L’imposture a l’occasion de se confirmer ; l’avidité, la sensualité aussi, vont précipiter Hippocrate à sa perte. Après tout, la thaumaturgie est une médecine du corps par l’âme, un triomphe de la vie qu’obtient un homme par son recours à Dieu. La prétendue thaumaturgie d’Hippocrate est un mensonge par omission ou plutôt par compromission, puisque, soignant uniquement par sa science humaine, excellente au demeurant, mais stimulant la vie à défaut de la redonner, le médecin laisse croire, à son avantage, au miracle. Il simule. Entre esprit grec et christianisme, avec cet anthropocentrisme incarné par le prince des médecins, l’incompatibilité, mesurée à l’aune de l’Estoire et symboliquement, figure une rupture historique. Croire en des dieux, comme à Rome ou en Grèce, a pour effet de livrer l’homme à lui-même.

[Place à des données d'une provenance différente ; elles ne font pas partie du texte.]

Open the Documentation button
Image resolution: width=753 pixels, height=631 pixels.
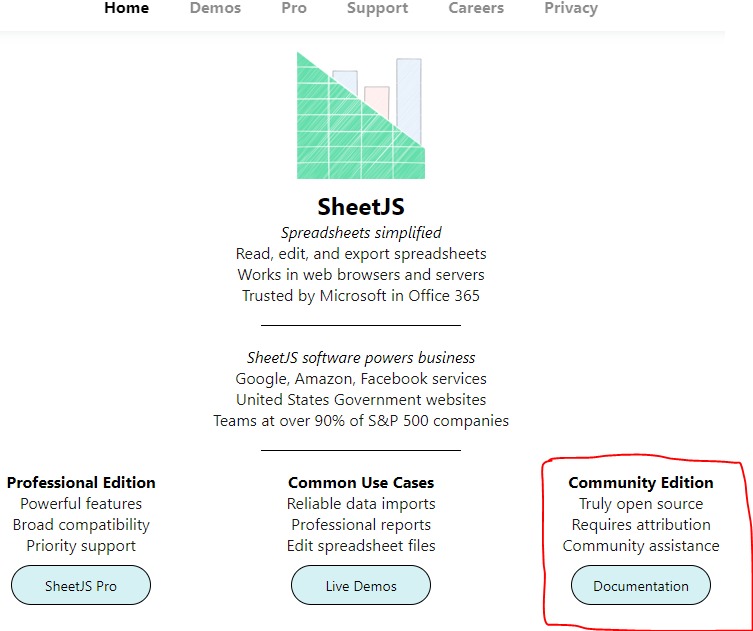(x=641, y=585)
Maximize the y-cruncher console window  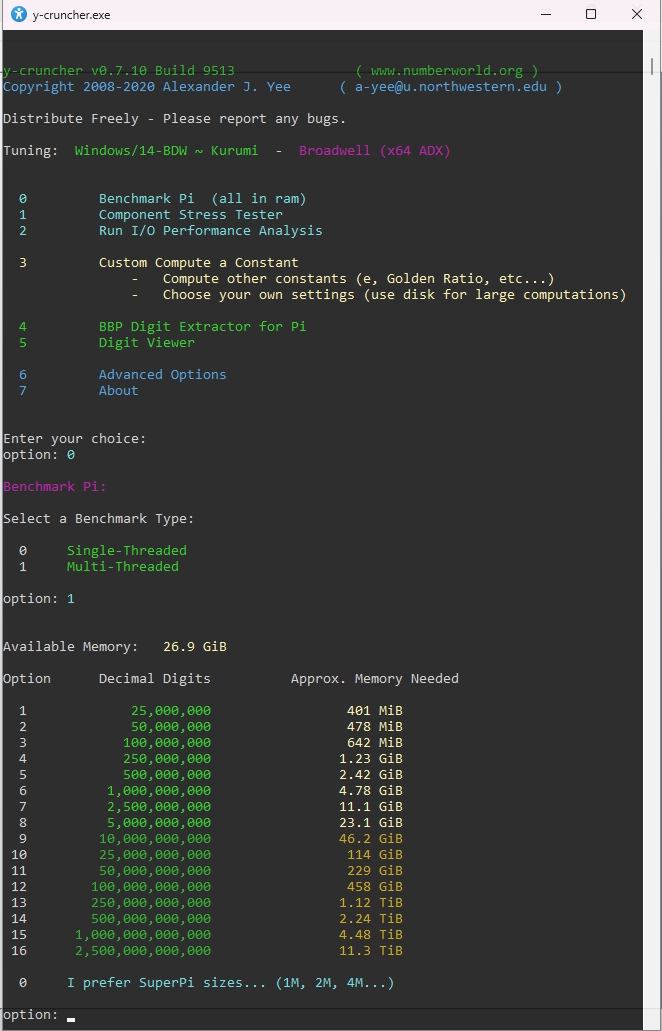point(591,15)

Au regard de ce roman, l’importance et même la pertinence de la notion d’estoire sont incontestables : l’estoire est un élément indispensable de connaissance, la mémoire à défaut de laquelle une civilisation, plus que mortelle encore, est sans avenir. Toutefois le concept d’estoire, qui, dès le titre de l’oeuvre, évacue celui de roman, revendique ici la vérité d’une fiction retraçant, en dépit des obstacles et même des détours de la Providence, l’essor inéluctable du christianisme, d’orient en occident, par le progrès de l’évangélisation.
Lorsque l’auteur insère, à la faveur de l’errance en Méditerranée de ses héros, des pages éclairant les vies d’hommes illustres de l’Antiquité, l’un Romain, célèbre par le pouvoir, ou du moins la prouesse, et l’autre, Grec, éminent par le savoir, il met en cause, déjà, les valeurs majeures de civilisations anciennes, ou du moins l’image qu’on en garde communément : ici la connaissance au service de l’homme et de la vie, là l’intrépidité confirmant la loi d’un empire.
Meublant de révélations les silences de l’écriture autorisée, ce même auteur altère des biographies glorieuses. Pompée, à des fins profitables et d’ailleurs avec un rare courage, en vient aux mains avec un bandit : telle n’est pas la façon de chevaliers tels Evalach ou Séraphé, avant même qu’ils ne deviennent Mordrain ou Nascien. La précellence d’un médecin dans sa science ne préserve pas sa vie des méfaits d’une femme.
Bref, l’échec de ces modèles antiques est imputable à des valeurs apparemment trop humaines pour s’ouvrir aux promesses du christianisme : ivre de son autorité, Pompée souille le Temple, et Hippocrate, enivré par sa renommée de thaumaturge, ne rejoint pas le Christ. L’anachronisme, assumé par l’auteur, prend ici la forme d’un raccourci condamnant la clergie sans humilité, la toute-puissance usurpée du savoir, comme s’il s’agissait d’une forme hellénique du péché d’Adam.
Aussi le roman, qui s’intitule Estoire, est-il une fiction qui dit vrai. Les récits insérés sont à cet égard non pas accessoires, mais subsidiaires. Il s’agit de montrer, en suivant des voies parallèles à la constitution historique de l’Église, l’élan du christianisme au premier siècle, contre vents et marées, vents contraires de la tentation, voire de la séduction diaboliques, et marées antiques de civilisations dépassées pour avoir ignoré le Messie.